> [EXERCISE DIRECTIONS]:
Pick out and copy every line of the entries below that contains the string "button". Case counts.

> [PROVIDED ENTRIES]:

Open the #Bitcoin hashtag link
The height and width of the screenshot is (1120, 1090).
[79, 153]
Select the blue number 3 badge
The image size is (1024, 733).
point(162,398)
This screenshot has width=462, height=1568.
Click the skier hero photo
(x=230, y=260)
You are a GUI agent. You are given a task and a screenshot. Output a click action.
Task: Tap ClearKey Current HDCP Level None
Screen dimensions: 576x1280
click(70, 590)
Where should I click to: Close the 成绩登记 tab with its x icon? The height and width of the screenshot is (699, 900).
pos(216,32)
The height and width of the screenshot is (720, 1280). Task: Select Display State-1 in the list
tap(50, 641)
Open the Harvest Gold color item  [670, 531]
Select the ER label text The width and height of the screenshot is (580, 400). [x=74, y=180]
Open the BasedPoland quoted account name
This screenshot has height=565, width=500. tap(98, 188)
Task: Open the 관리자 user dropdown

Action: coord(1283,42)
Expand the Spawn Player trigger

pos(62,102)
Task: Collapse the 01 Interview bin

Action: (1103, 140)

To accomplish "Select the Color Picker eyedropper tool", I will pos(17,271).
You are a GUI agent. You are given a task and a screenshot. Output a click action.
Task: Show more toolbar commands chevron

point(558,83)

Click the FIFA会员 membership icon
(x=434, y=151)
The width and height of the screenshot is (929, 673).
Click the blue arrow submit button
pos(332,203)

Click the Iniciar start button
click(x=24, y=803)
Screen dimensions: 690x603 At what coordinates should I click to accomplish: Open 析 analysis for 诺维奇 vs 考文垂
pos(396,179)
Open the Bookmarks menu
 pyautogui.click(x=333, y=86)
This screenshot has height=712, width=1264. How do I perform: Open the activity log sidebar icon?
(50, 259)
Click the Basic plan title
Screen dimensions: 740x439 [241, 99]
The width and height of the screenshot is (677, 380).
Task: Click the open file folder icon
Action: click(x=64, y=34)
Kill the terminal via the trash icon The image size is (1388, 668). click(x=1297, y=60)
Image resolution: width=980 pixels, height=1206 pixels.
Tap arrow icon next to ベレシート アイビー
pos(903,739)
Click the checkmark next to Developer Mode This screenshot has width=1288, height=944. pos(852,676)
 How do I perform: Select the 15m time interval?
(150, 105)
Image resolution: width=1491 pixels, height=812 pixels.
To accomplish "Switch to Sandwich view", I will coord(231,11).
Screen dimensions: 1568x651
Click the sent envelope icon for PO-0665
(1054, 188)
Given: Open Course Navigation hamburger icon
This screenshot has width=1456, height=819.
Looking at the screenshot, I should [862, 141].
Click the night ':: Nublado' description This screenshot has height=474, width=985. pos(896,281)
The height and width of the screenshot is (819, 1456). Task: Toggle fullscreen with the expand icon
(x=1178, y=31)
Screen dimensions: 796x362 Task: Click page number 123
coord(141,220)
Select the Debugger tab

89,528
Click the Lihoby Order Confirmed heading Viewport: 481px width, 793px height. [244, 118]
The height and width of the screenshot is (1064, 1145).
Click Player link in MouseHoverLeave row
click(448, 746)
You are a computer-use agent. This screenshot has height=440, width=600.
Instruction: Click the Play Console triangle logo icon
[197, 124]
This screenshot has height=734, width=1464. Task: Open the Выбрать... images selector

> [RIGHT ANSWER]:
Click the blue arrow submit button
Click the Iniciar start button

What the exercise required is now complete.